“It isn’t any use, old chap. You have got to be tied up.”
Sadly the terrier sank down in his master’s lap, a look of utter dejection on his face.
The doctor laughed. “It isn’t as bad as that, old sport. If I come back we’ll have good times yet. If I don’t, I’ll tell them to send you home to the mistress. If I don’t come back, you take good care of the mistress.
“Here come my orders, old chum,” said the physician, giving Pep a final hug as an orderly came in and put a telegram in the surgeon’s hand. The doctor read the letter hurriedly and put it into his pocket.
He then brought a heavy dog chain and snapped it into Pep’s collar and led him out of the dispensary to a storeroom where he sometimes slept at night. He fastened the chain securely to a staple in the wall and after giving Pep a parting hug, departed hurriedly, unmindful of his whimpers and angry barks. Half an hour later the doctor was on a train speeding away to the front, while Pep sulked dolefully in the storeroom.
Pep seemed to know instinctively that his master had gone for a long time. The doctor had left him several times before for half a day since they had been in France, but now it was different. That long confidential talk in the dispensary and the affectionate hugs and lavish petting foretold to his dog mind a long separation.
That night Pep howled so persistently that his friend, the Captain, finally came into the storeroom and gave him a sound thrashing. After this he was silent except for occasional half stifled whimpers and sobs of grief. But though he seemed to take his hard fate stoically, he was not reconciled.
The Captain led him each day on the leash into the dispensary and chained him to the leg of the table. He watched the movements of every one who came in and if any one spoke to him he at once told them in as plain language as a dog could use to unsnap his chain and let him go. But the Captain warned each newcomer that Pep was to be kept strictly on the chain until his master’s return.
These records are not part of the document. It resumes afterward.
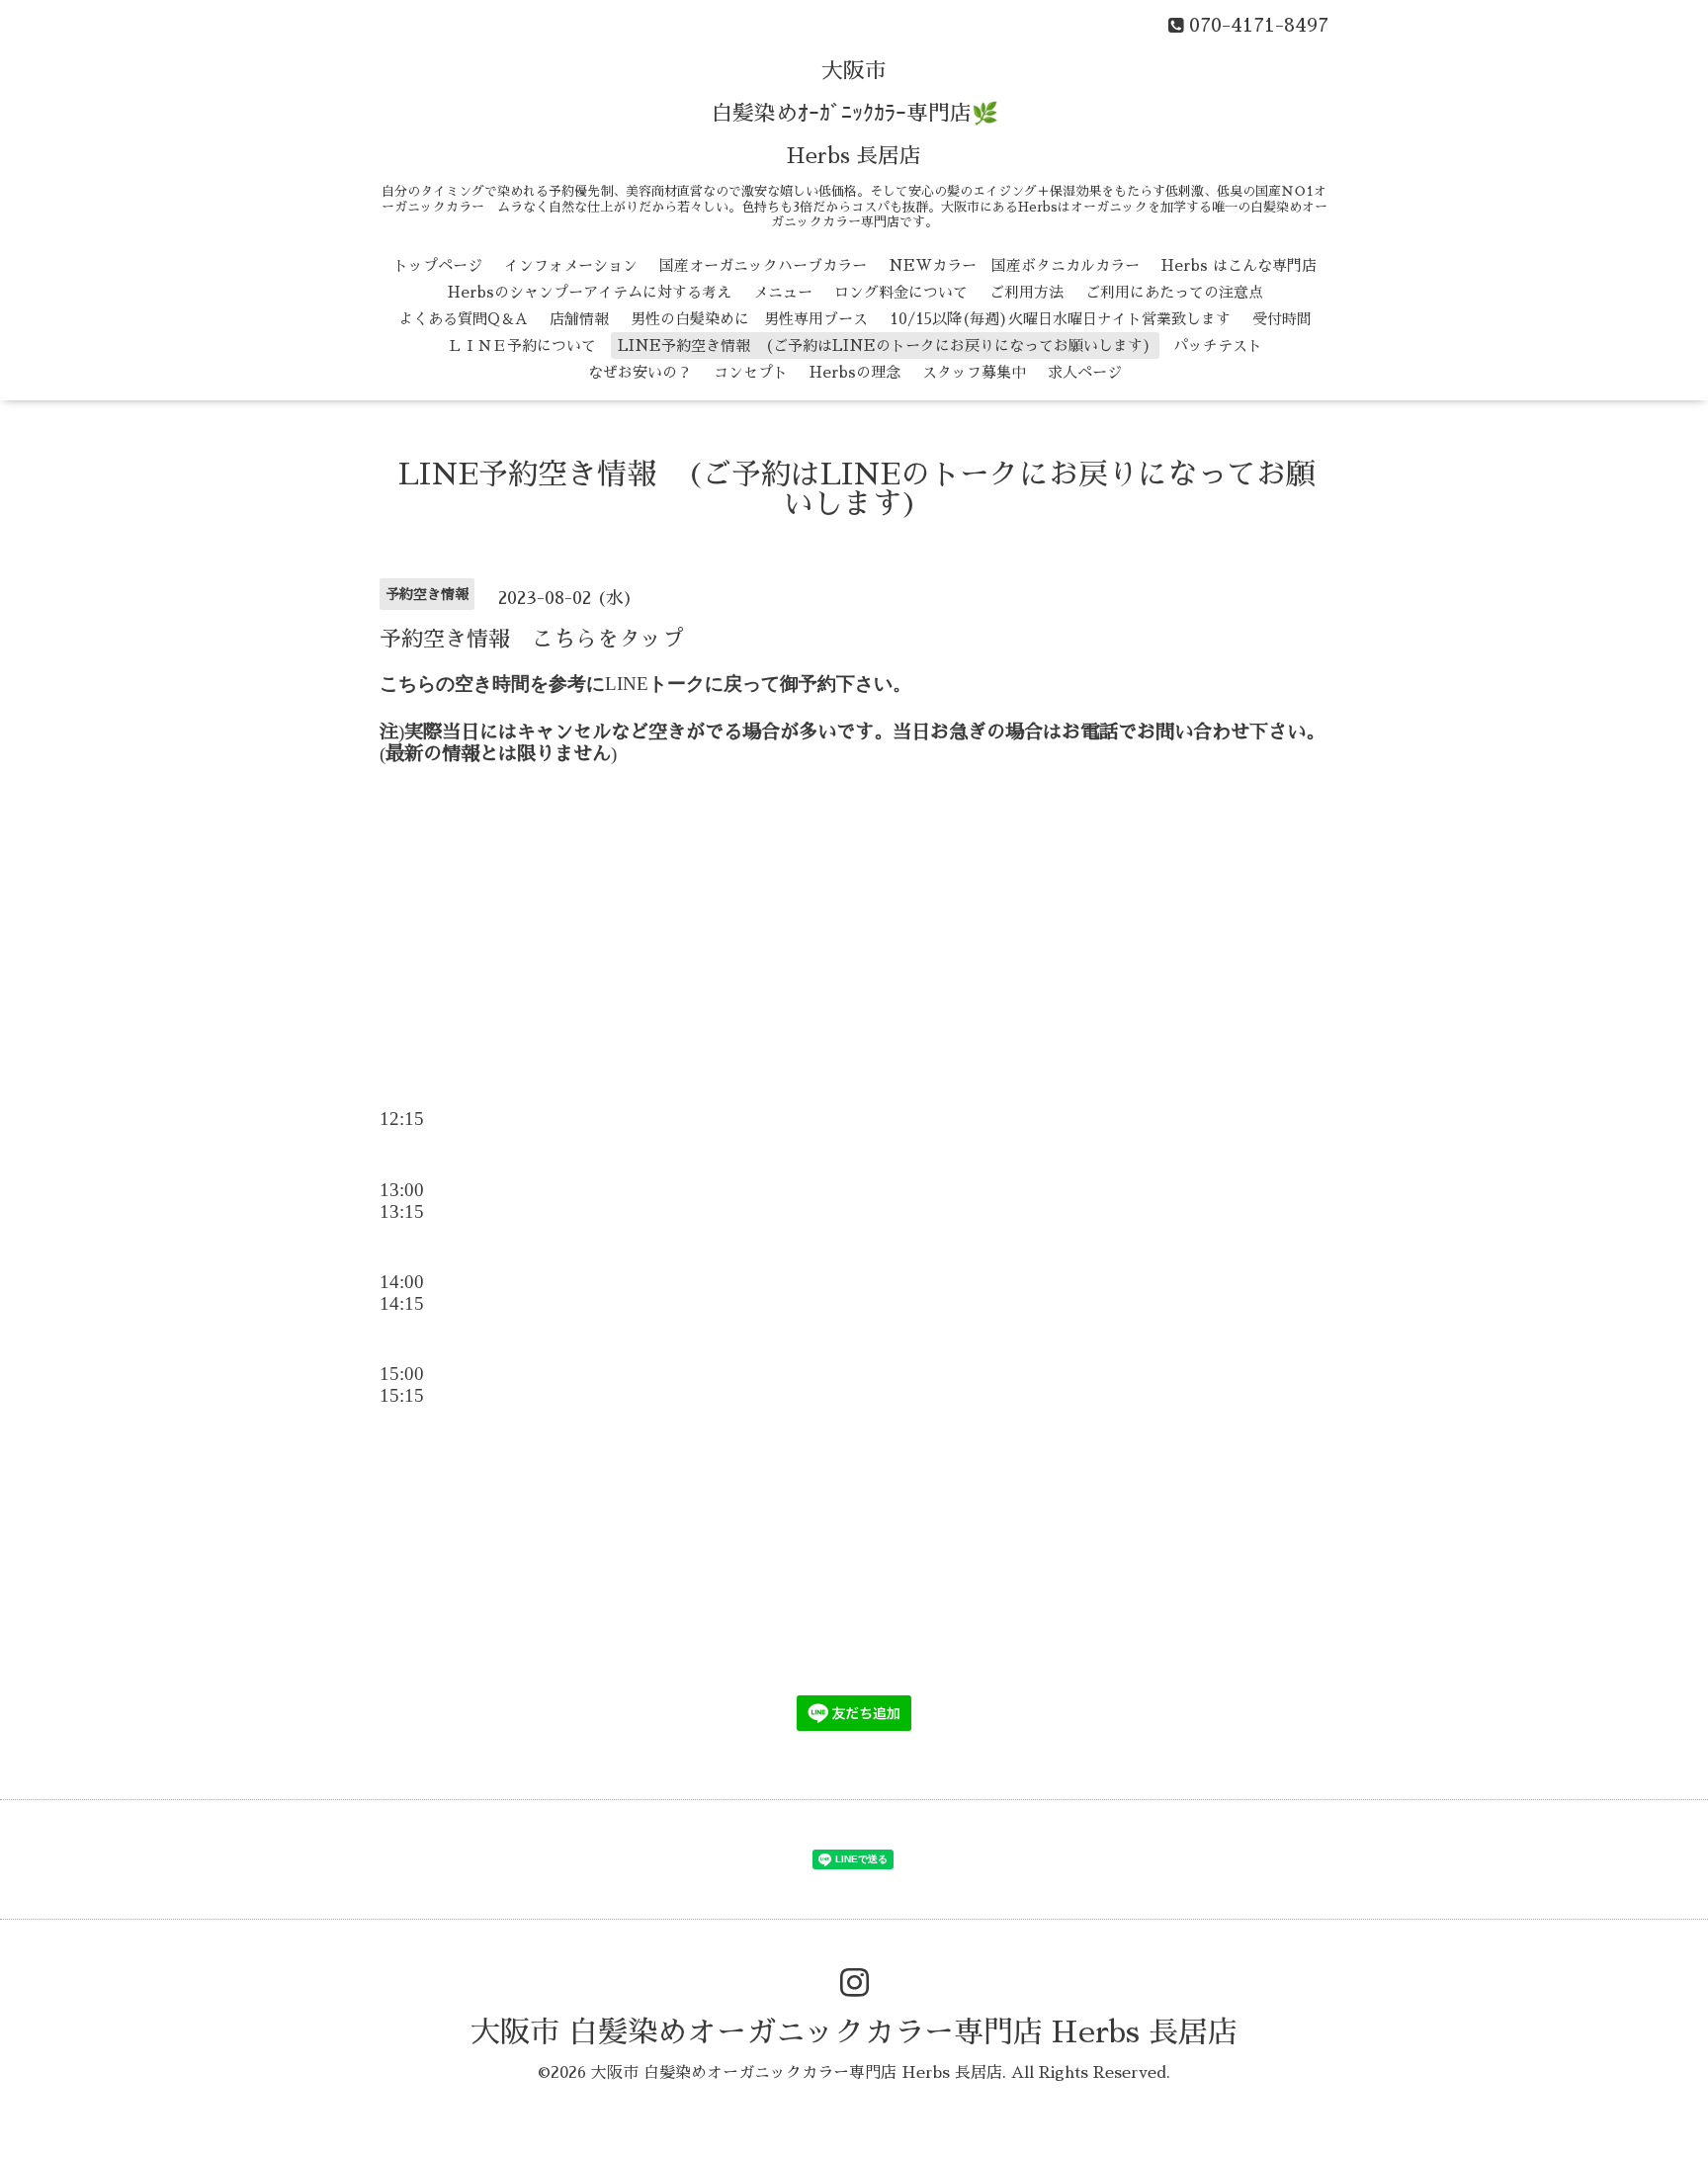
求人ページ (1085, 372)
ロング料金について (901, 292)
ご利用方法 (1026, 292)
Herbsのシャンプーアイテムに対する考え (589, 292)
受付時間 (1282, 318)
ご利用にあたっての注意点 (1174, 292)
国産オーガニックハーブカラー (763, 265)
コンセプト (751, 372)
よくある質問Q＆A (463, 318)
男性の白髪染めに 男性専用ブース (749, 318)
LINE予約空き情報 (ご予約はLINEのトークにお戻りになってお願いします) (885, 345)
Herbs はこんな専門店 (1239, 265)
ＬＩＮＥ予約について (522, 345)
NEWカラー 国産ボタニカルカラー (1014, 265)
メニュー (782, 292)
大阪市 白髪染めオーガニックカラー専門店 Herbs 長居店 (854, 2032)
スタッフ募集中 (974, 372)
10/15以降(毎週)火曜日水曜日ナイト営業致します (1060, 318)
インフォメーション (571, 265)
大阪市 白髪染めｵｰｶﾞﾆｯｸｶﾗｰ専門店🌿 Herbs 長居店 (854, 113)
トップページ (437, 265)
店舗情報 (579, 318)
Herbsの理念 (855, 372)
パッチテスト (1217, 345)
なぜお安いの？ (640, 372)
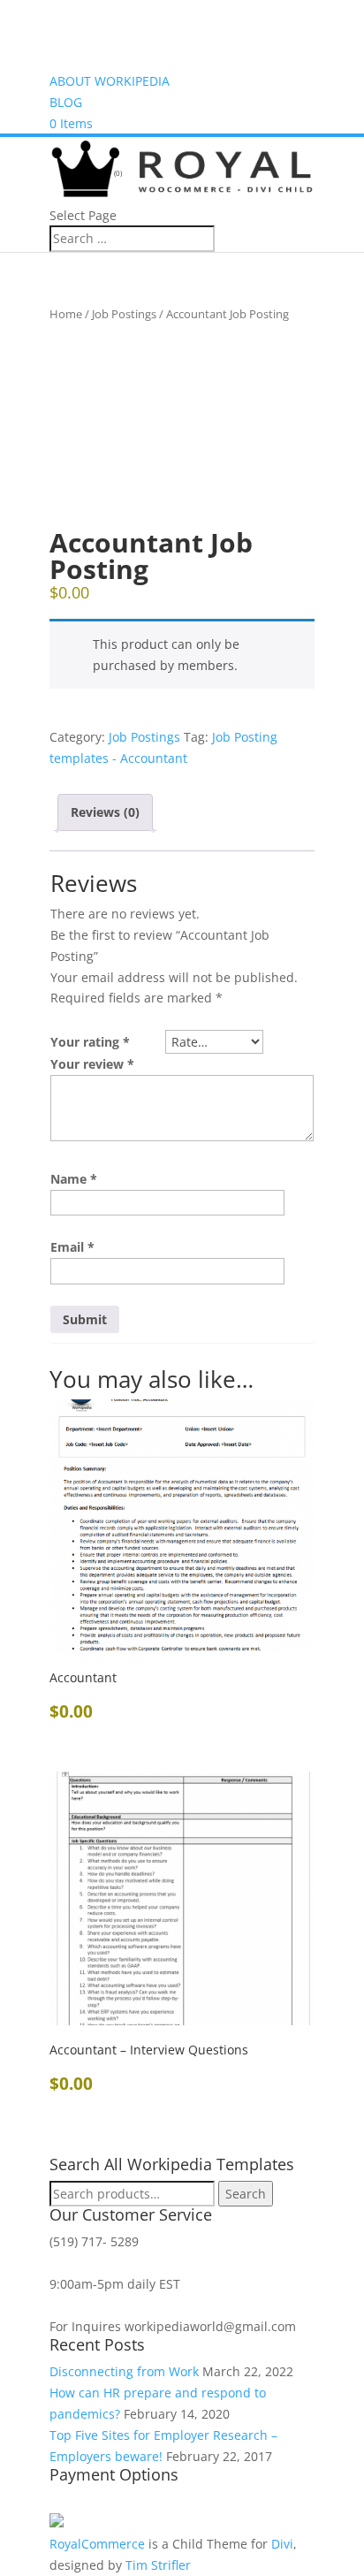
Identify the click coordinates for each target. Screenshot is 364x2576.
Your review (92, 1064)
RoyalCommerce (97, 2543)
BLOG (65, 102)
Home (65, 314)
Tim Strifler (158, 2565)
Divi (282, 2543)
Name (73, 1178)
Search (245, 2193)
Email (72, 1246)
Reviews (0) (105, 812)
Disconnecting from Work (124, 2371)
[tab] (105, 812)
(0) (117, 173)
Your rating (90, 1041)
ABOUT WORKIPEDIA (109, 80)
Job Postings (124, 314)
In the daytime he was not so lonesome or unconsolable, but in the night he often lay awake whimpering for his master or working at his chain and collar trying to get loose. He would spend hours tugging at the chain, pulling at the staple with his teeth, or trying to get at his collar, until he lay down utterly exhausted.
So it fared with Pep for two weeks, until finally one night when he had tugged and strained even more violently than usual, one of the links in his chain which had been only partly welded broke and he was free.